First, I looked over all the center pieces I made over a week ago, which was PLENTY. Predicting I was likely to astray with at least one of them I actually made more than a dozen centers, not just the swap total of nine. While not a requirement, I had decided to start with a fabric that had the images of birds & bird cages. In this round I met the one plank should be a different width than the others. I was working with strips out of my scrap bag, so this was quite easy. In one case I found a short strip of 1/2-square triangles that matched length-wise with one of the blocks, so I used it.
Many of these strip scraps were also solid (not read-as-solid but solid-solid) which was one of the requirement, but I didn't use the solid strips for all f them from the start. So, while it will help with block cohesion, it didn't cross that one off my list.

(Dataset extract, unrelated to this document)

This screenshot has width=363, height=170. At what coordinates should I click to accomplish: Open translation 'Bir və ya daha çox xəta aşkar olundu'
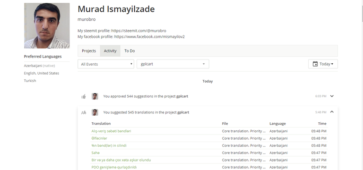pos(121,160)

This time I got a little bit more organized. I went through & pulled all the solid strips that were between 2" & 3" wide & realized I had quite a bit of green, in several different medium value shades. I'm not sure why exactly; I think maybe from a 30s round robin I was part of YEARS ago. The 30s theme was chosen after sign up or I never would have been part of it. I have nothing against 30s fabric exactly, but I have a limited liking of teeny-eeny prints. Depending on how they are arranged on the fabric, they sometimes start to vibrate & make me woozy. & then the destination for the raffle funds got changed after the raffles began &...well let's just say 30s prints & Machiavellian behavior have been linked for me &now I have a whole host of reasons they make me uncomfortable.

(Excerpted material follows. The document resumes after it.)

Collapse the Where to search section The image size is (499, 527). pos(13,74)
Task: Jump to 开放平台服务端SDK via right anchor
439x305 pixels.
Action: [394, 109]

Anyhow, I vaguely remember thinking solids were just as authentic & making my rows from them instead of the bleary-making kittens & ballerinas & flowers upon flowers upon little dots that might be more flowers. Another possibility is the foundation free workshops I did a few years ago. People brought their own strips, but were encouraged to trade & at the end of every workshop, there were always leftovers that I swept into my basket. Whatever the reason, I had a number of solid green-in-many shades scrap strips.
I cut these solid strips into squares, matched them w/ like-sized squares of the bird fabric & other scraps in the same color theme, & made 1/2-square triangles (another requirement- one of the plank rounds needed to be piece. I suggested 1/2-square triangles, but any pieced plank would be fine).

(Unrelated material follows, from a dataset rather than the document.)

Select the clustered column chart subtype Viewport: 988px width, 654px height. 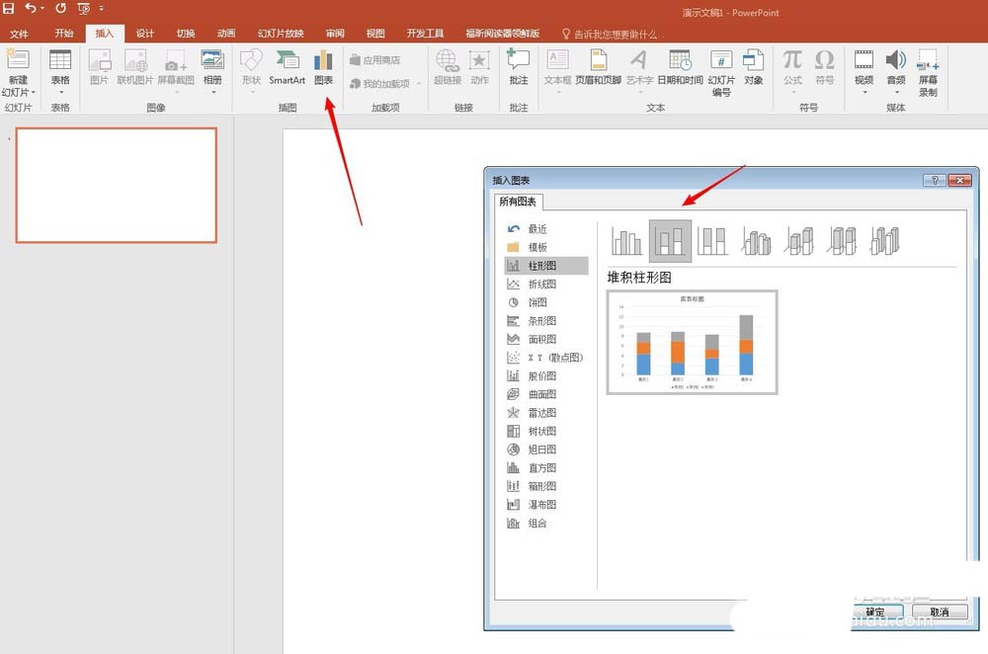click(626, 241)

I had added the 1/2-square triangle round to maybe 4 or 5 blocks when I realized NONE & I mean NONE of my scraps were a large scale print. That was the last requirement I needed to meet (the small scale print requirement was met over & over again in pretty much everything that was not a solid), but I had nothing large scale. I briefly thought about calling the bird/bird cage print itself large scale & I am still not sure that would have been a cheating, but just in case I hunted until I found one of those all over not-quite-paisley, not quite floral two-tone things. I used it in the smaller 1/2-square triangles & got a bit nervous that it was not visible enough to be identified as a large scale print, but lets face it this whole swap thing has an honor system quality to it & I KNOW it is as large a pattern as you will every find, just not very high contrast.
& that is where I am now. None of the blocks are done & one of them is hideously misshapen, so I will be pulling that out & seeing what the problem is. In most cases I just have one more round to go to bring it up to size- easily leap-frogging the at east two rounds requirement -& then I am done. Hopefully freeing my brain to work on more current projects.